É que a pirâmide, na verdade a colina Visocica, é sim um lugar especial para os bósnios. Lá ficava a antiga cidade de Visoki, um castelo medieval do século 14. Por volta de 1500 ele já havia sido abandonado, mas o local teve importância na construção da identidade nacional bósnia.

Vista de Visoko, na Bósnia - WikiCommons - WikiCommons
Vista de Visoko, na Bósnia
Imagem: WikiCommons

Ao juntar as ruínas de uma fortaleza medieval com uma pirâmide, ainda mais antiga e monumental que a dos egípcios, Osmanagic criou um mito irresistível para o país. Não importa muito que apenas as ruínas da cidade sejam reais e que o resto seja mera especulação sensacionalista lisérgica.

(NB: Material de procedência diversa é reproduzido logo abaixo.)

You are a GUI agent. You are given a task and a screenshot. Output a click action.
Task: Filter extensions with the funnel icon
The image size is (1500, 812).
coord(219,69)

Dois ex-presidentes bósnios abraçaram publicamente a causa. Um deles, Sulejman Tihic, declarou: "Não é preciso ser um grande especialista para ver que aquilo são ruínas de pirâmides".

Na verdade, precisa. Mas enfim. O governo local decidiu investir 250 mil euros no turismo ao redor das supostas construções.

Em 2009, a revista "Smithsonian" fez uma reportagem sobre o fenômeno, e mostrou que quem levantava a voz para criticar o circo montado em torno de Visoko era antipatriota. Mais de 400 mil pessoas haviam visitado a cidade desde então. Lojas vendiam as típicas quinquilharias turísticas com a temática.

A Fundação Pirâmide do Sol, criada por Osmanagic, recebeu centenas de milhares de dólares em doações de pessoas físicas e de empresas estatais. Segundo a revista, se em 2005 ele era um desconhecido no país, em 2009 era uma celebridade, parado a toda hora nas ruas de Sarajevo.

Segundo Schreiber, as numerosas escavações comandadas por Osmanagic, que é conhecido também como Faraó, revelaram cinco pirâmides, muralhas, um sistema cósmico de wi-fi e milhares de quilômetros de passagens subterrâneas, que se pensava, antigamente, que teriam sido feitas para atividades de mineração.

Infelizmente, o empresário ainda não encontrou nenhuma evidência que satisfaça cientistas de verdade. Mas, precisamos reconhecer, ele bombou a indústria do turismo local. Visoko, que não tinha muitos serviços, ganhou restaurantes e complexos hoteleiros.

Em 2020, a cidade tirou a sorte grande com um novo porta-voz, um sujeito um tiquinho assim mais famoso do que o empresário-autor-de-teses-mirabolantes Osmanagic. O sérvio Novak Djokovic, um dos maiores nomes da história do tênis, começou a visitar Visoko e a meditar no complexo de túneis próximos às pirâmides.

Detalhe para o ano: 2020, quando o mundo parou para lidar com a pandemia, fronteiras foram fechadas e quarentenas precisaram ser impostas. Mas Djokovic, famoso também, entre outras coisas, por se opor a vacinas e às políticas públicas contra a covid, estava lá visitando o país vizinho.

Djoko virou um peregrino recorrente. Alegava se recarregar naquela energia cósmica emitida por civilizações de antanho. Chamava Visoko de "paraíso na Terra". No ano passado, três dias após conquistar seu sétimo título em Wimbledon, inaugurou uma quadra de tênis em Visoko.

A cidade bósnia o adotou como cidadão honorário. Mais que justo. Além de um dos maiores atletas de todos os tempos e de ser um astro global, Djokovic é uma espécie de megafone de ideias pouco convencionais, digamos assim. Ele é praticamente um embaixador da pseudociência, o que acaba servindo ainda mais para um lugar cujos turistas são, em geral, defensores, ou no mínimo fãs inconfessos, de teorias conspiratórias.

Schreiber cita como exemplo a relação do tenista sérvio com brócolis. Qualquer conversa negativa próxima a um talo de brócolis extirpa todos os seus nutrientes, além de seu sabor. Djokovic não permite baixo-astral à mesa. Assistir à televisão ou mandar mensagens enquanto come também está fora de cogitação. Em um livro, afirmou que comer com medo ou raiva não permite que você absorva o melhor dos nutrientes.

Ele está em casa na pirâmide bósnia. Com wi-fi intergaláctico e tudo.